Architetto, maker, creativo, influencer e grande appassionato di modah, rigorosamente con la h finale. Paolo Isabettini sui social racconta con ironia e profonda intelligenza ogni aspetto della sua vita: dai #tutorialacaso (un must per chi intende fare attività fisica fra le mura domestiche è #cardioacaso) alla passione – spesso non ricambiata – per il fashion. Lo abbiamo incontrato in occasione Altaroma, la kermesse romana che ha descritto con un taglio inedito attraverso i suoi video e stories

Paolo Isabettini: dai social alla passerella

Una passerella, una falcata prima decisa e poi, via via, più incerta. Una caduta a conclusione di una catwalk memorabile. Una delle ultime sfilate, anche se non annunciata dal programma, di Altaroma è stata quella di Paolo Isabettini, che ha chiuso la kermesse romana ripercorrendo i passi delle decine di modelle e modelli avvicendatisi nella tre giorni di moda capitolina. Paolo è un creativo e un influencer al quale piacciono le contraddizioni e che si veste d’ironia: appassionato di moda e stile, ha descritto Altaroma sul suo profilo Instagram lanciando l’hashtag #iononsolamodah.

Dalla scelta personale degli abiti alle prove “generali” in corridoio, dalle descrizioni ultrafast degli showcase, a pillole sgargianti degli eventi: un condensato di ironia, sagacia, intelligenza e…conoscenza della moda. Anzi della modah (l’h oltre essere d’obbligo, deve essere anche rigorosamente aspirata. “Non so la moda(h) perché penso, come moltissime persone, di avere l’umiltà di non conoscere tutto il mondo che mi circonda – ci racconta Paolo -. Il personaggio che racconto sui social è aderente a quello che sono nella vita di tutti i giorni. La realtà raccontata su Instagram è una telecamera che si accende soltanto in determinati momenti della giornata. La comunicazione social è istantanea e non è facile essere fasulli h24”.

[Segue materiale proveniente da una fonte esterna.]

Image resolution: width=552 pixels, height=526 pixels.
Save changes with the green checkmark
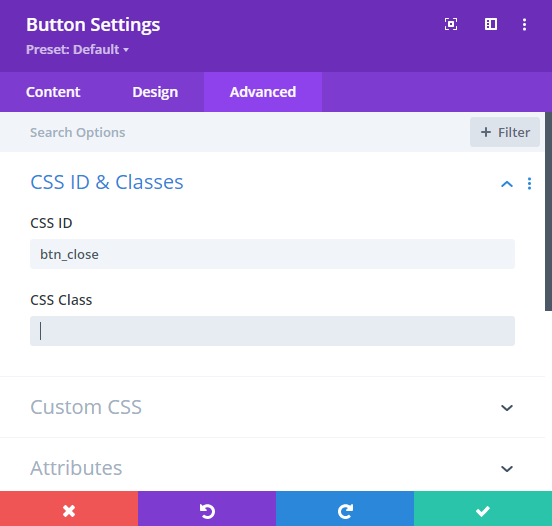(483, 511)

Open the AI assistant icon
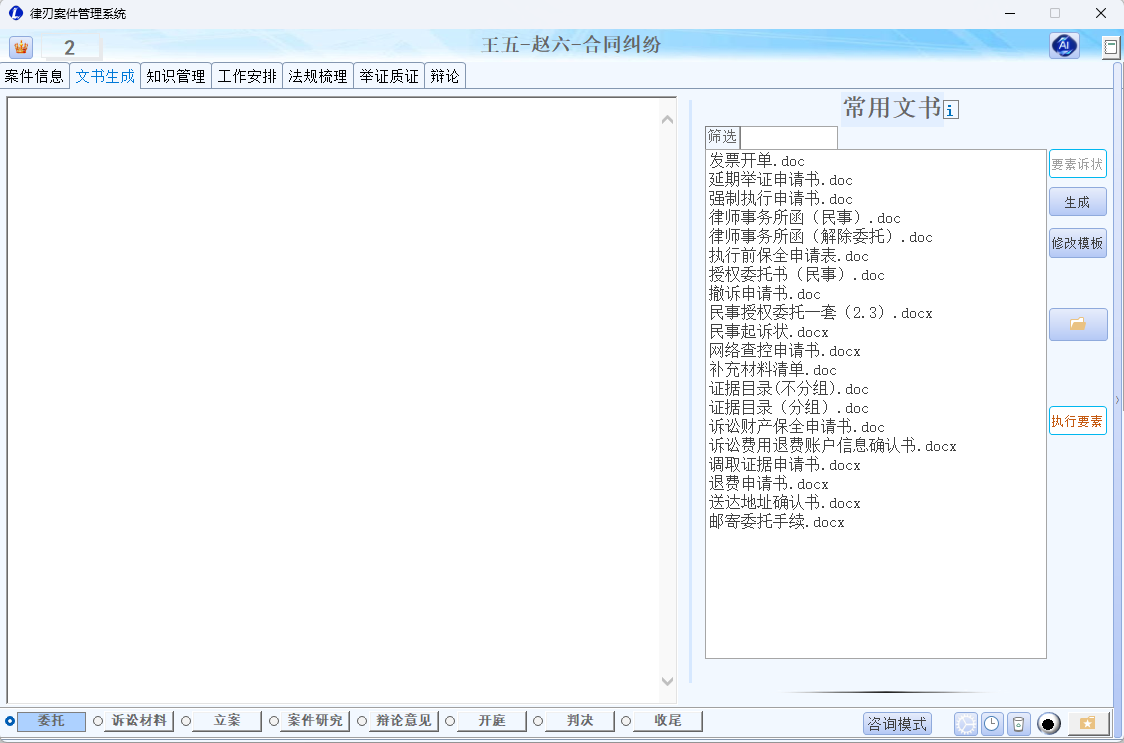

Gli abiti sono la nostra seconda possibilità

Anche se dice di #nonsaperelamodah, Paolo la ama e, soprattutto, è consapevole della funzione decisiva degli outfit sulla persona, sul suo modo di essere ed interagire con la realtà. “Vestendomi posso assomigliare all’immagine interiore che ho di me, è come avere una seconda possibilità ogni mattina – ci spiega -. Un abito non è qualcosa da acquisto compulsivo, ma è un elemento che rientra nella nostra sfera più intima. Può aiutarci a cambiare, ad avere una diversa percezione di noi stessi”. Quasi come fosse una comfort zone cucita addosso, una leggera armatura per affrontare la battaglia di tutti i giorni. Un rumore interiore che diventa suono esteriore. “Il rumore, in questo senso, è qualcosa che attira l’attenzione, un richiamo, un segnale”.

Come il rumore aspirato di quella H in modah. Che diventa coscienza e consapevolezza, ironia e sagacia. #iononsolamodah è un hashtag che nasconde un mondo rumoroso. Un pianeta ultraveloce fatto di stories e sguardi. Ma basta un tap per fermare l’immagine ed immergersi in questa dimensione ed indossarla come una seconda pelle.

O seconda pelleh, rigorosamente con la h finale.